Covid, operatori sanitari esclusi nella 'Fase per il vaccino anti-covid. Appello al Governo: "Non fate discriminazioni"

La richiesta al Ministro della Salute e al presidente della Regione Puglia da parte del presidente della Federazione Nazionale degli Ordini Tsrm Pstrp, Alessandro Beux, per tutelare la macro-area delle professioni sanitarie

Immagine di repertorio

Nessuna discriminazione nella 'Fase 1' del vaccino anti-Covid. E' quanto chiedono gli operatori sanitari e sociosanitari alle dipendenze del privato puro o liberi professionisti, nonchè gli studenti tirocinanti di area medica. 

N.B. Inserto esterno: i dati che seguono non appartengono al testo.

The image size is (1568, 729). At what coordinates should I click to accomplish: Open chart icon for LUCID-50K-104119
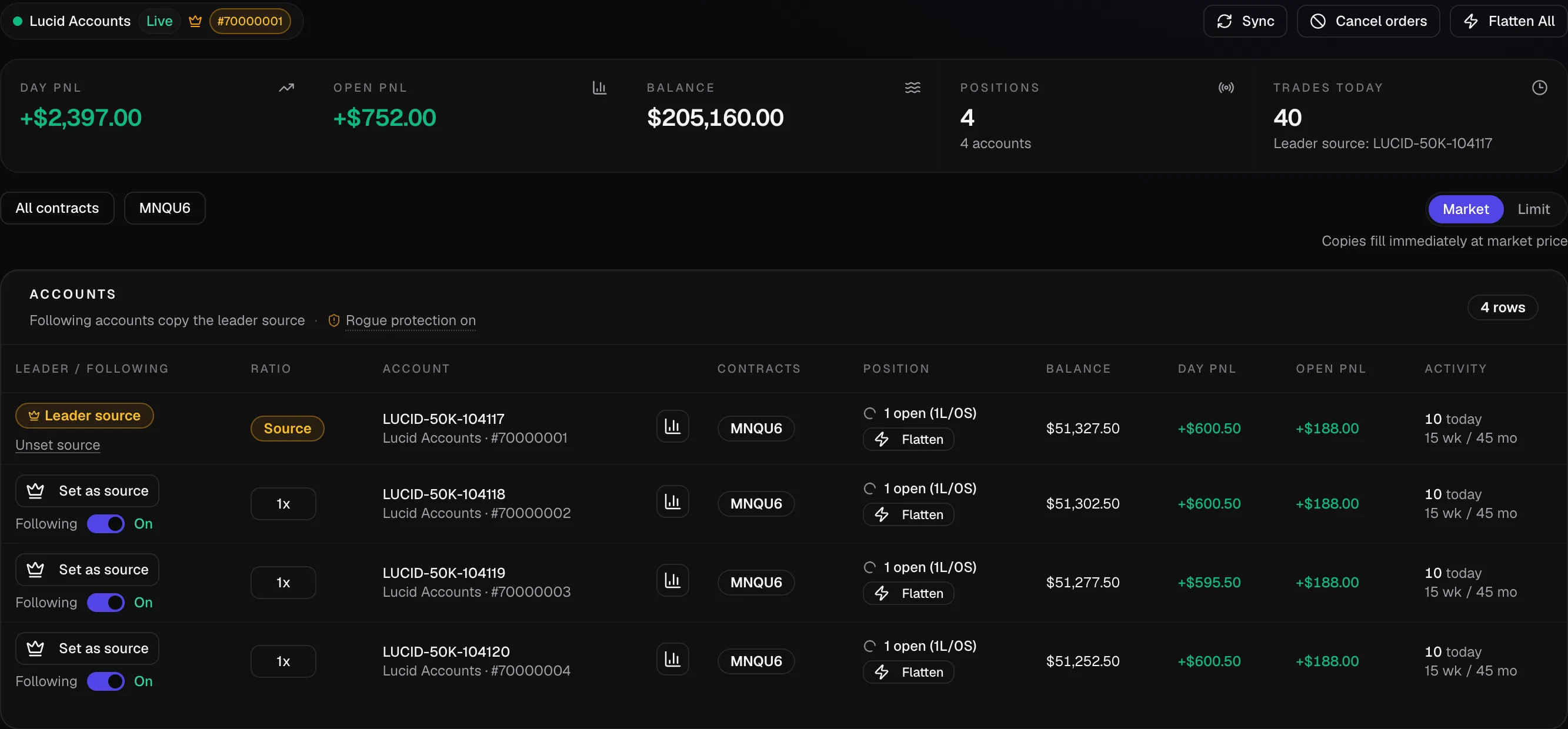coord(672,580)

Con una nota indirizzata al Ministro della Salute, il presidente della Federazione Nazionale degli Ordini Tsrm Pstrp, Alessandro Beux, ha richiamato le indicazioni del Piano Strategico per la vaccinazione anti-Sars-Cov-2 nel quale vengono inseriti tra le categorie da sottoporre prioritariamente a vaccinazione anche gli operatori sanitari e sociosanitari, facendo riferimento a quelli “in prima linea, sia pubblici che privati accreditati“, poiché “hanno un rischio più elevato di essere esposti all’infezione da Covid-19 e di trasmetterla a pazienti suscettibili e vulnerabili in contesti sanitari e sociali".

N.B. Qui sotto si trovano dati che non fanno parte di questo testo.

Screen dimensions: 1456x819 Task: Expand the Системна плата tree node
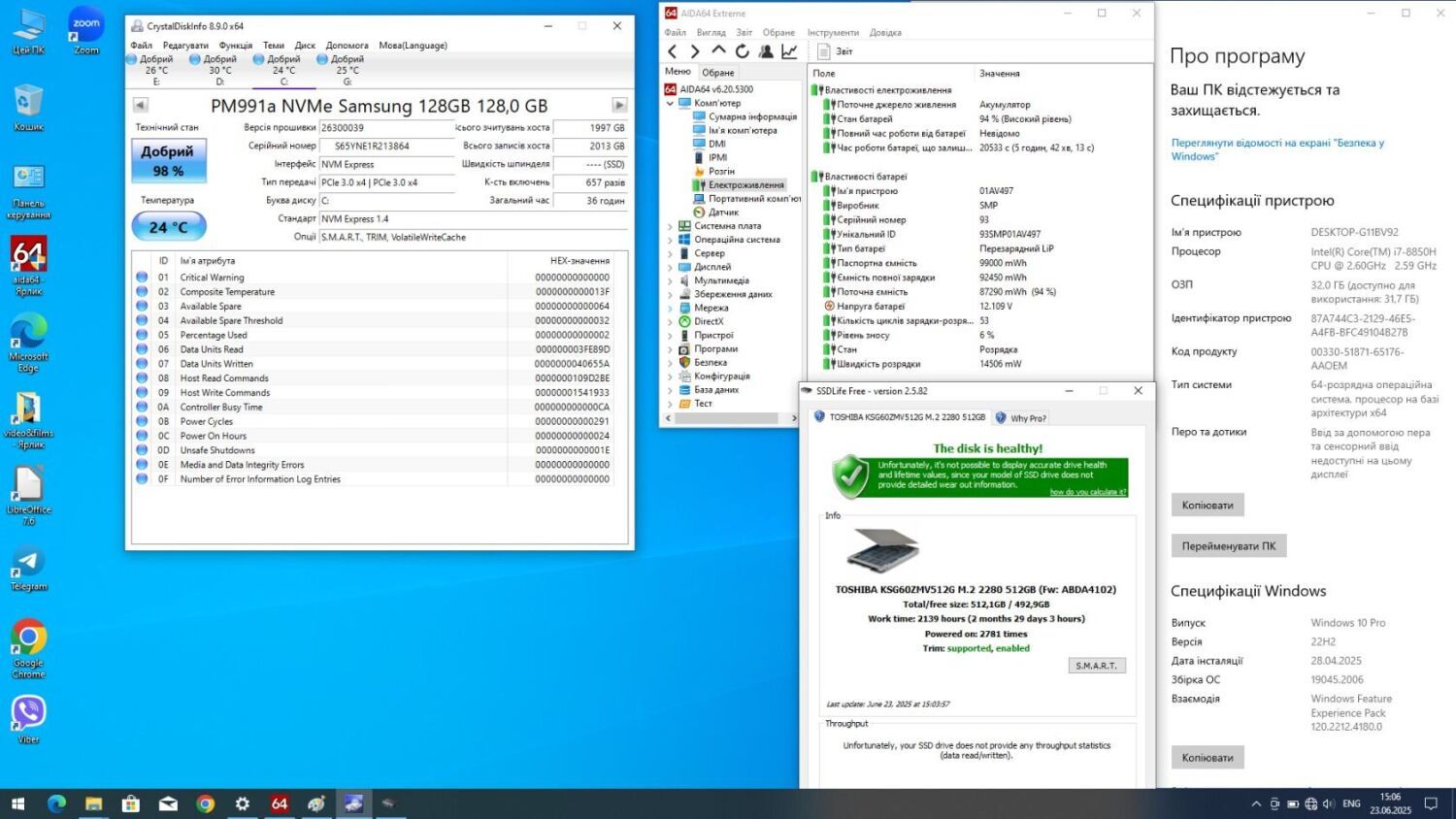[670, 226]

Tutto ciò escludendo, di fatto, gli operatori sanitari e socio sanitari che operano alle dipendenze del privato puro o come liberi professionisti, nonostante appartengano alla macro famiglia delle professioni sanitarie spesso particolarmente esposta al rischio di contagio con scarsi e/o non adeguati DPI. "Richiediamo che tutti gli operatori sanitari e sociosanitari siano inclusi nella medesima categoria a prescindere dallo status lavorativo di dipendente pubblico, privato accreditato, privato, collaboratore o libero professionista" si legge nella nota stampa firmata, per il territorio di Foggia, dal referente locale Giulio Conticelli.

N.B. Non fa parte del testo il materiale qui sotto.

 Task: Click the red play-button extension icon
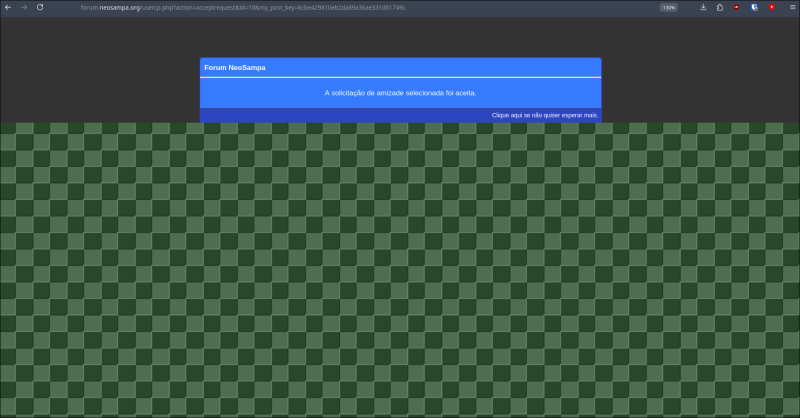771,7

"Al contempo, considerata la priorità di vaccinazione attribuita ai medici specializzandi, chiediamo altresì che a tutti gli studenti delle professioni sanitarie, che ogni giorno sono presenti nei reparti degli ospedali, siano inseriti nella medesima categoria prioritaria di vaccinazione nel più breve tempo possibile", si conclude la missiva indirizzata anche al presidente della Regione Puglia, Michele Emiliano, e all'assessore alle Politiche della Salute e al Welfare della Regione Puglia Pierluigi Lopalco.